Alguien a mi vera me cuenta que no es capaz de sostenerle la mirada a
la Salud. Normal. Hay algo entre egipcio y atávico en la simetría
de su rostro, una especie de tirón mistérico alimentado por la
puesta en escena que nos tiene a todos apiñados en una marabunta. De
allí no nos despegan ni con agua caliente, entregados a la dulce
tortura de dejar el cuerpo en volandas y arrastrar por la marea de
calle Nueva, que se derrama eterna y sin embargo pasa en un suspiro.
La mecida del palio me lleva una y otra vez a la Esperanza -amores
que le afloran a uno-, y es que tiene un vaivén como de barco. Qué
cofradía más disfrutona tienes, Salud, que no entiende de prisas,
que se regocija en cada marcha como si fuera la última, que entiende
cada esquina como una oportunidad de salvación. El rostrillo,
faraónico, ampuloso y deliciosamente exagerado, blanco como el raso
del Líbano, ribeteado de tiras bordadas, cruzado en el pecho como
una turgente paloma, te dibuja unas facciones bronceadas que resultan
nuevas. Momento este muy bueno para encomendarse a todos los Santos,
Virgencita, y que te quedes como estás; no vaya a ser que cuando
regreses de Gines haya quien no te conozca...
Estos pensamientos
aciagos me servirán para recapitular la mañana. Embriagados por
creernos las verdades a medias o empecinados a toda costa en
representar lo que nos marca el guión, allí que nos plantamos en
calle Parras sin darnos por enterados de lo que estaba por venir.

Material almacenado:
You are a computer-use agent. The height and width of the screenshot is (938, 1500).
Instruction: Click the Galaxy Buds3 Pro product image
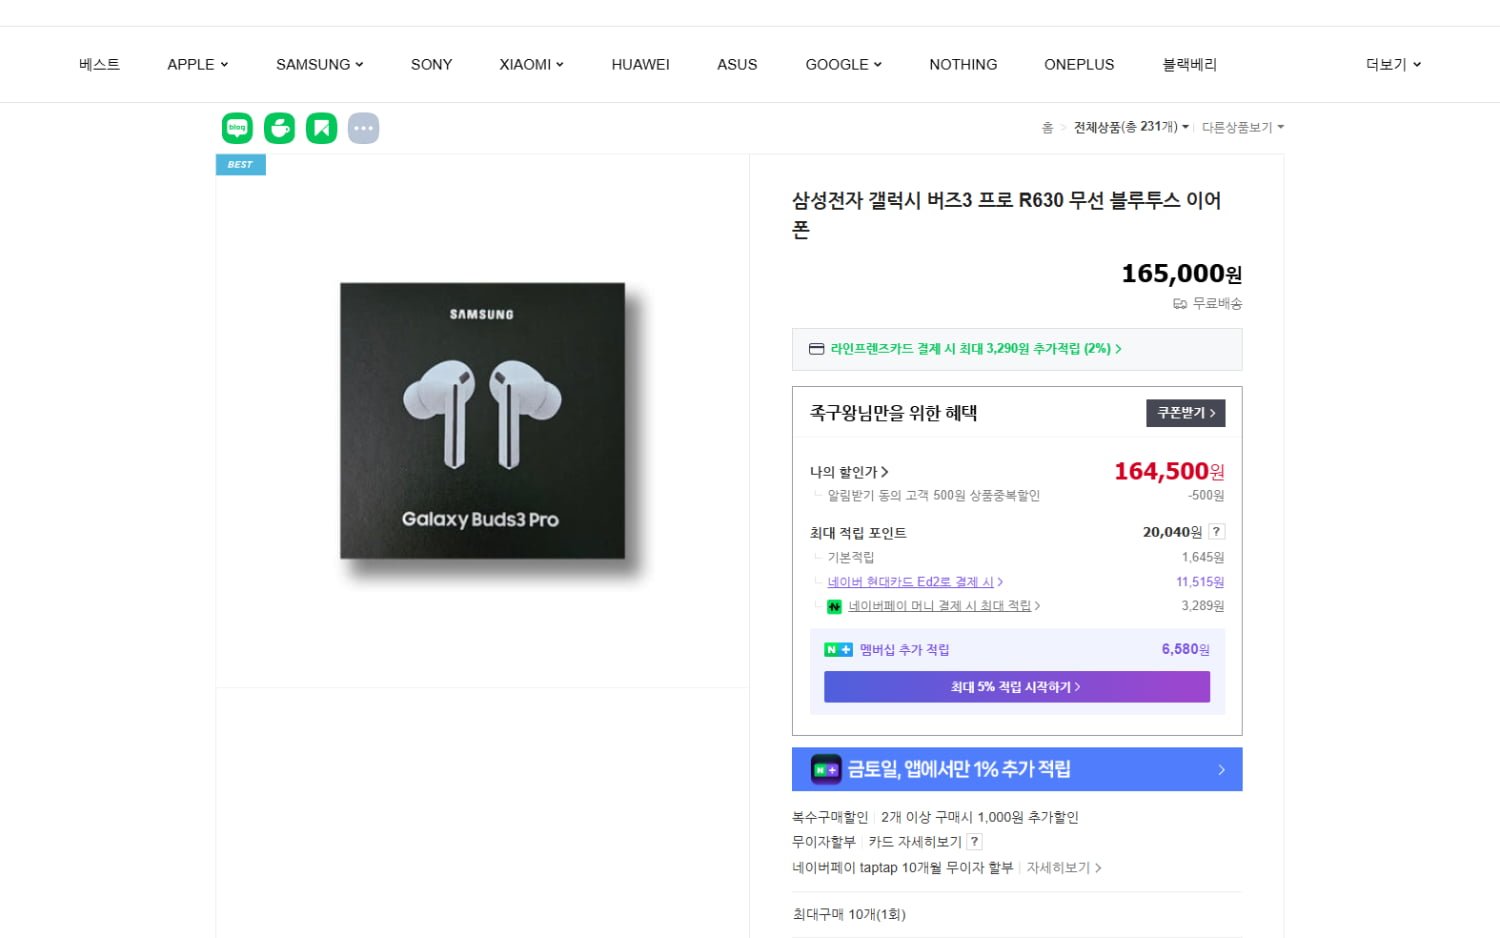pyautogui.click(x=483, y=421)
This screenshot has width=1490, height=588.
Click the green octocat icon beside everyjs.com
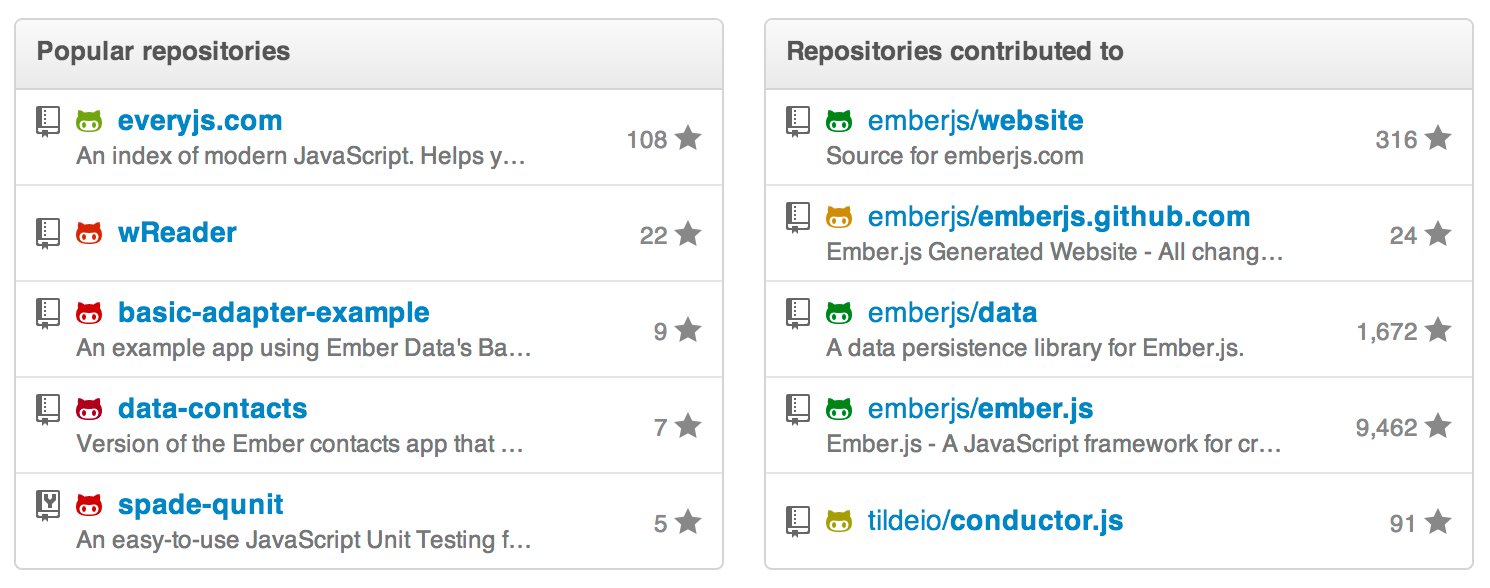89,122
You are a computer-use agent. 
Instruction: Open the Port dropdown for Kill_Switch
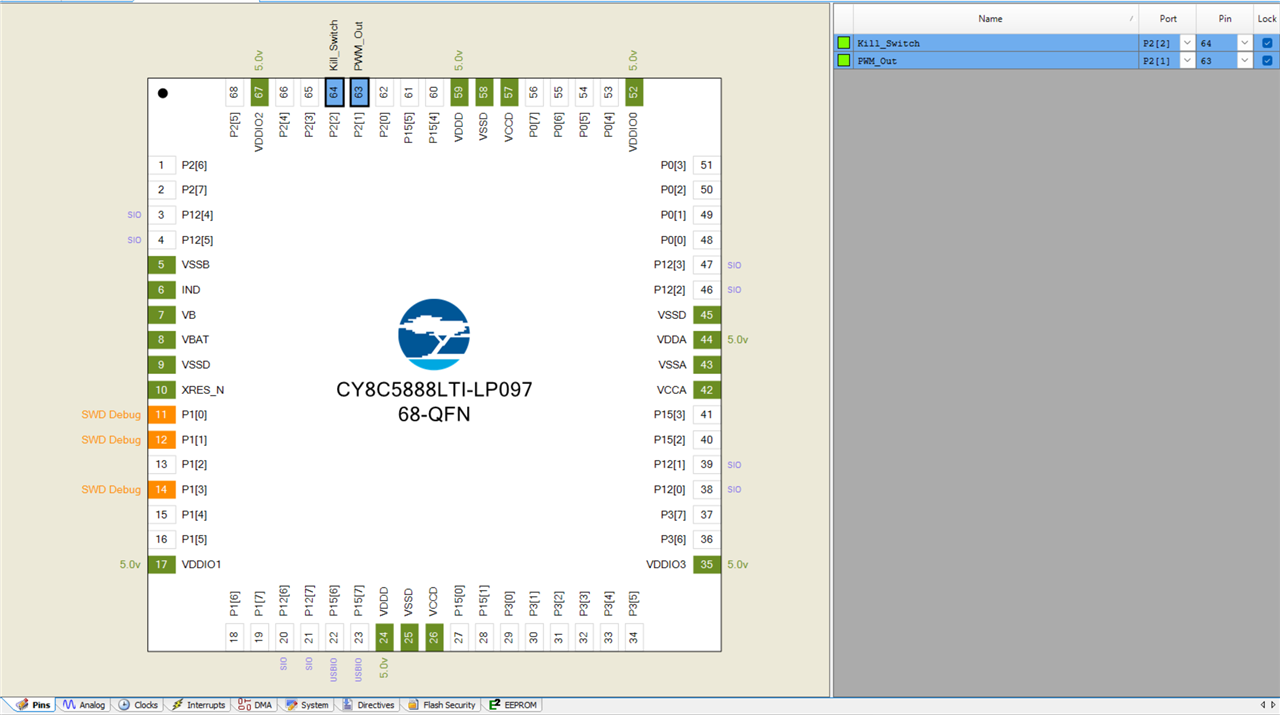point(1187,43)
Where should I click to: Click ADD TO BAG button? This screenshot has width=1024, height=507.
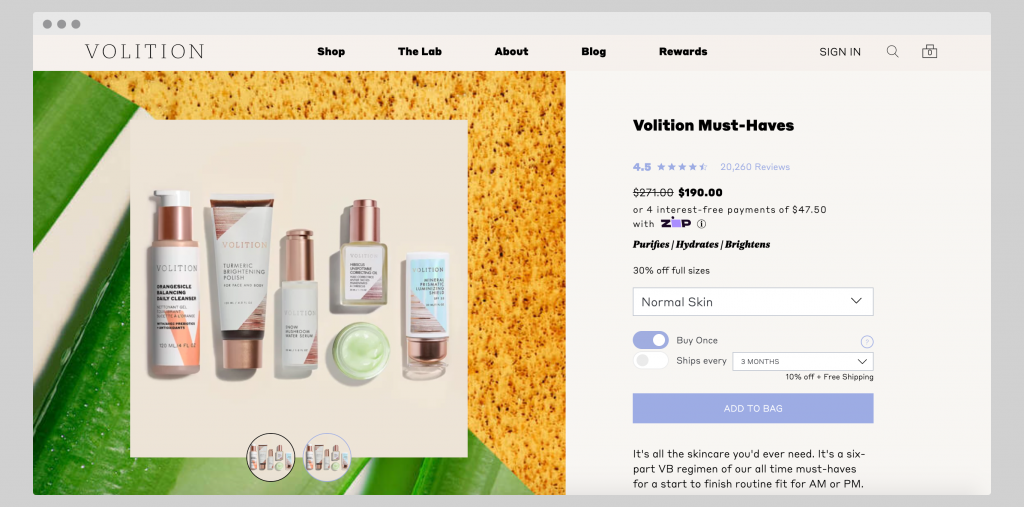click(753, 408)
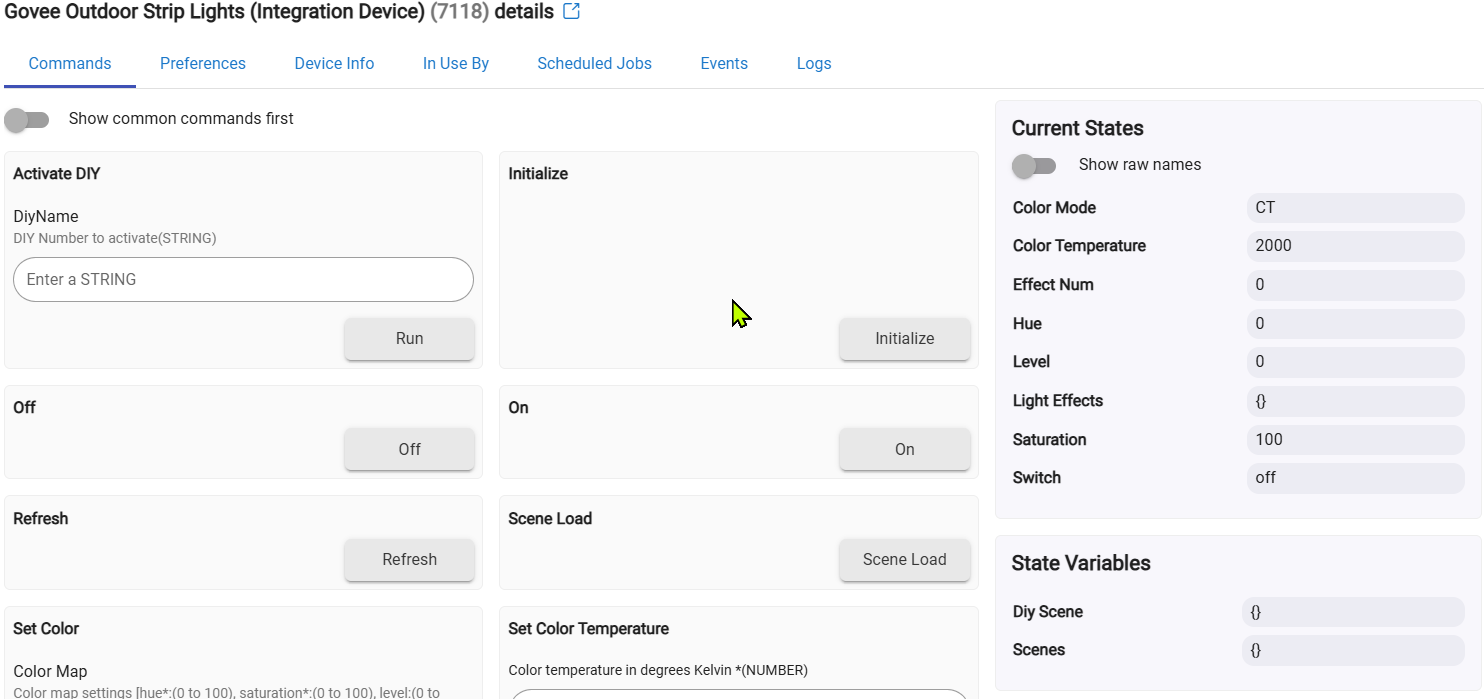Open the Device Info tab

tap(334, 64)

### Descripción del ejercicio
Por favor, traduce al inglés esta oración del fragmento proporcionado: «Alguien a mi vera me cuenta que no es capaz de sostenerle la mirada a la Salud.»

### Respuesta al ejercicio
Someone beside me tells me that they are unable to hold the gaze of the Salud.